= Task statement =
Omit all pictures and give the records below again exactly as written.

(Stored data)
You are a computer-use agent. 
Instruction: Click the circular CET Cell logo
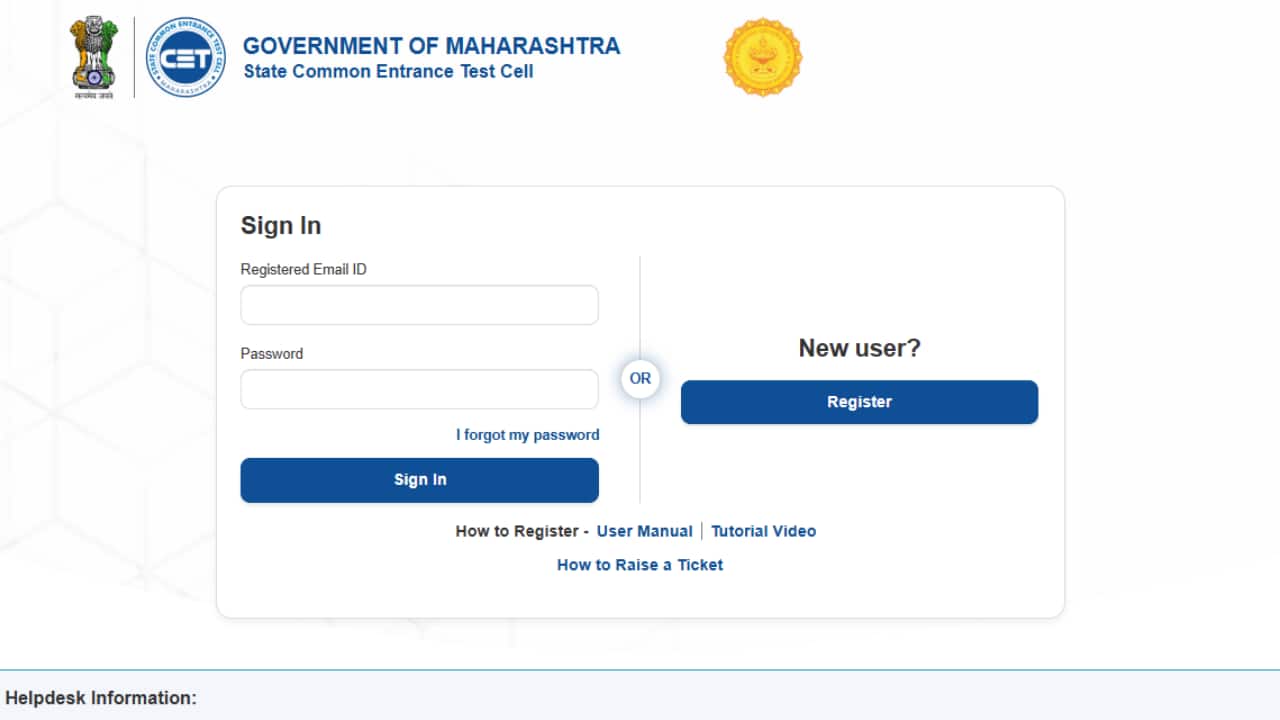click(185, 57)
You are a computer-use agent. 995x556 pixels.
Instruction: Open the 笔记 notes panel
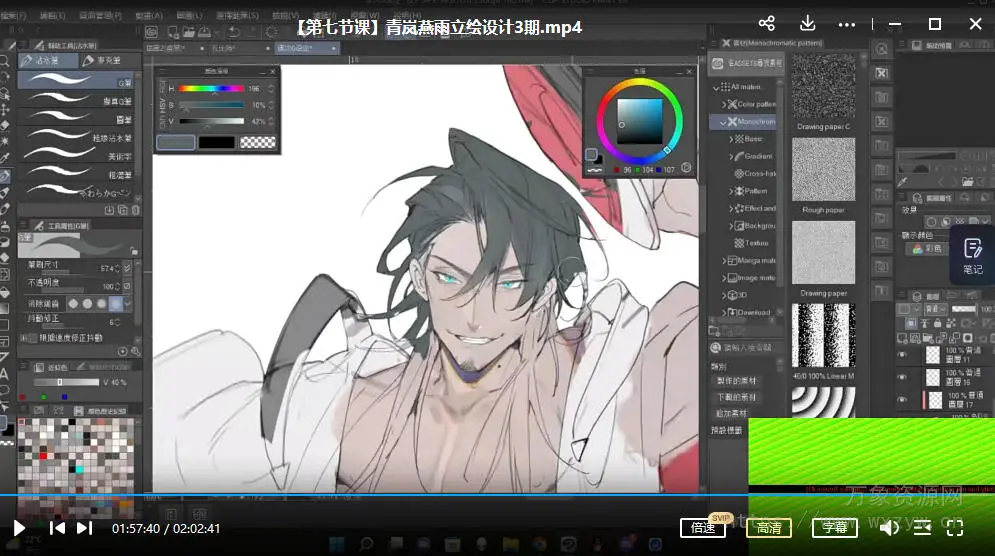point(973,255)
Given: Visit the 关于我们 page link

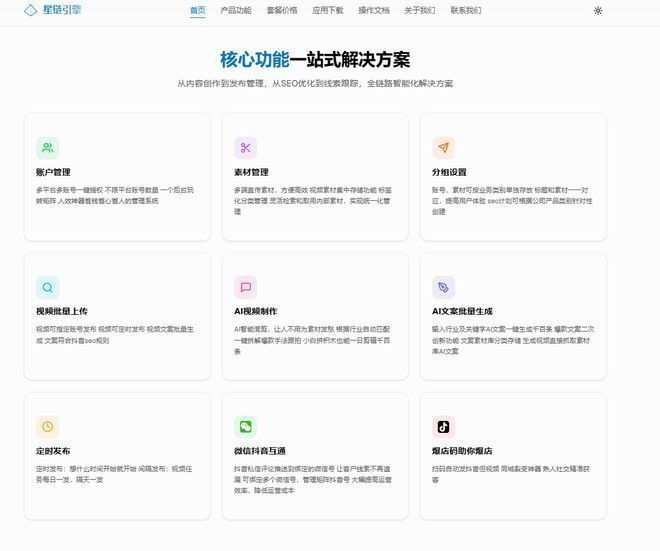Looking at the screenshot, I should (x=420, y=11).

= Solution =
You are a computer-use agent. 
Instruction: Click the circular CET Cell logo
click(185, 57)
You are a computer-use agent. 995x556 pixels.
Instruction: Open the 笔记 notes panel
point(973,255)
Given: Visit the 关于我们 page link

Looking at the screenshot, I should (x=420, y=11).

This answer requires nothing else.